Additional Noteworthy Tricks
Disassembling instructions. You may have noticed that our instruction trace prints the raw bytes of the instructions instead of printing them in nice human-readable assembly. This is because in order to disassemble them, Perf needs access to a disassembler. Specifically, Perf integrates with Xed, which is Intel's official disassembler.

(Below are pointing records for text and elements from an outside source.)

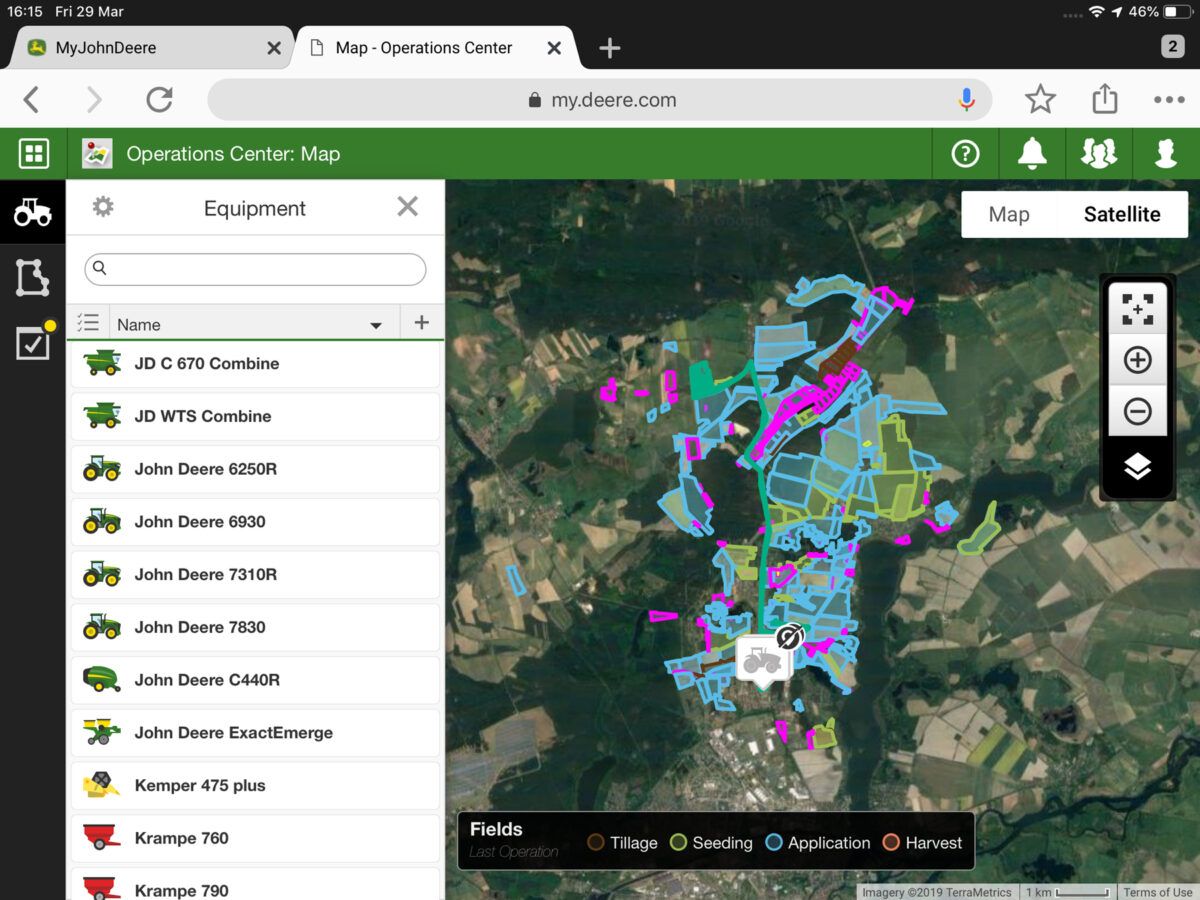Open the tasks checklist sidebar icon
Screen dimensions: 1200x900
coord(32,344)
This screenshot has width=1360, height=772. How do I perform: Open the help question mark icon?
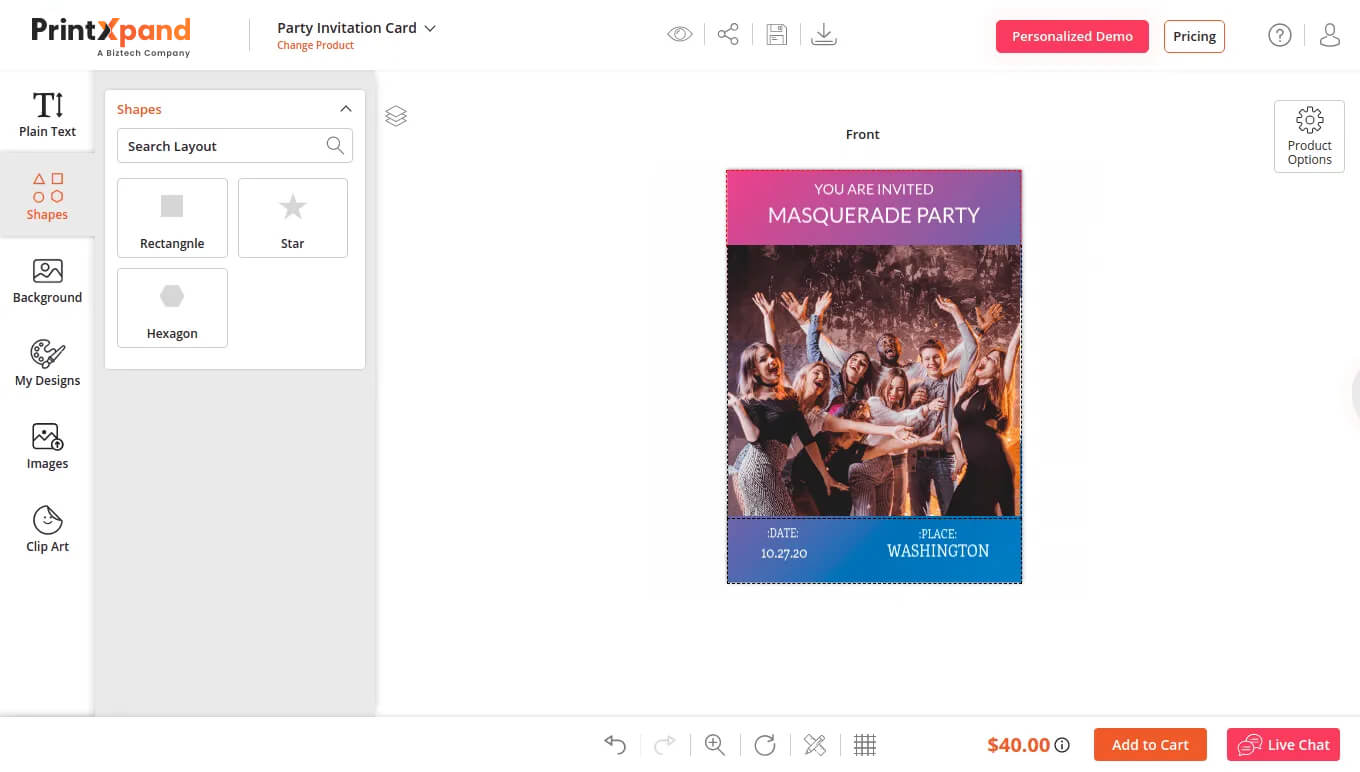[1279, 35]
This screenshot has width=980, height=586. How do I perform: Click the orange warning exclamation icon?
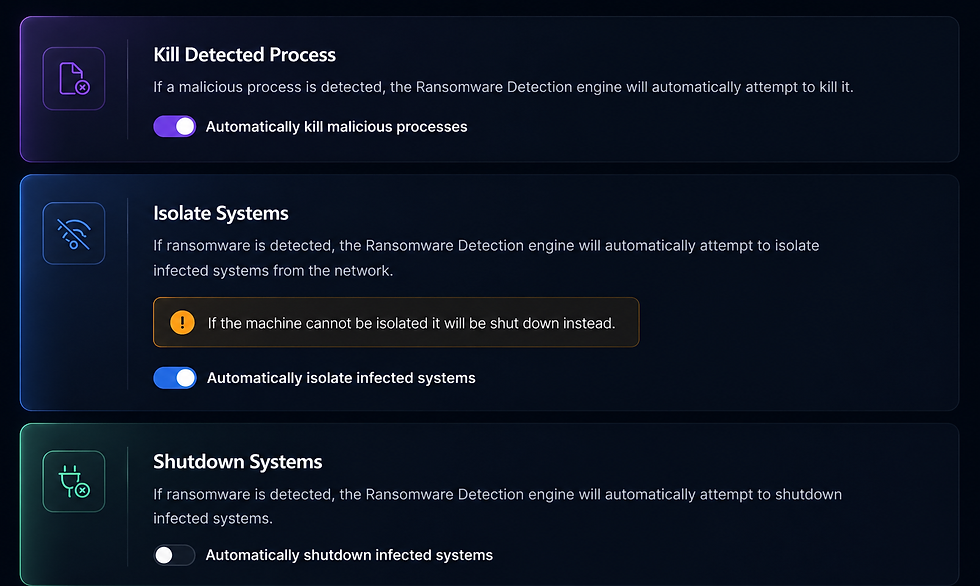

Unfortunately, the default APT repositories for Debian don't include a Xed package, so we'll need to compile and install Xed manually. Here's one way I've found to do this:
git clone https://github.com/intelxed/xed.git xed
git clone https://github.com/intelxed/mbuild.git mbuild
cd xed
./mfile.py examples
sudo cp ./obj/wkit/bin/xed /usr/local/bin/xed
Now that we've installed Xen, we can use the --xed
flag with perf script
:
perf script --insn-trace --xed
And now the instruction bytes are replaced with human-readable assembly.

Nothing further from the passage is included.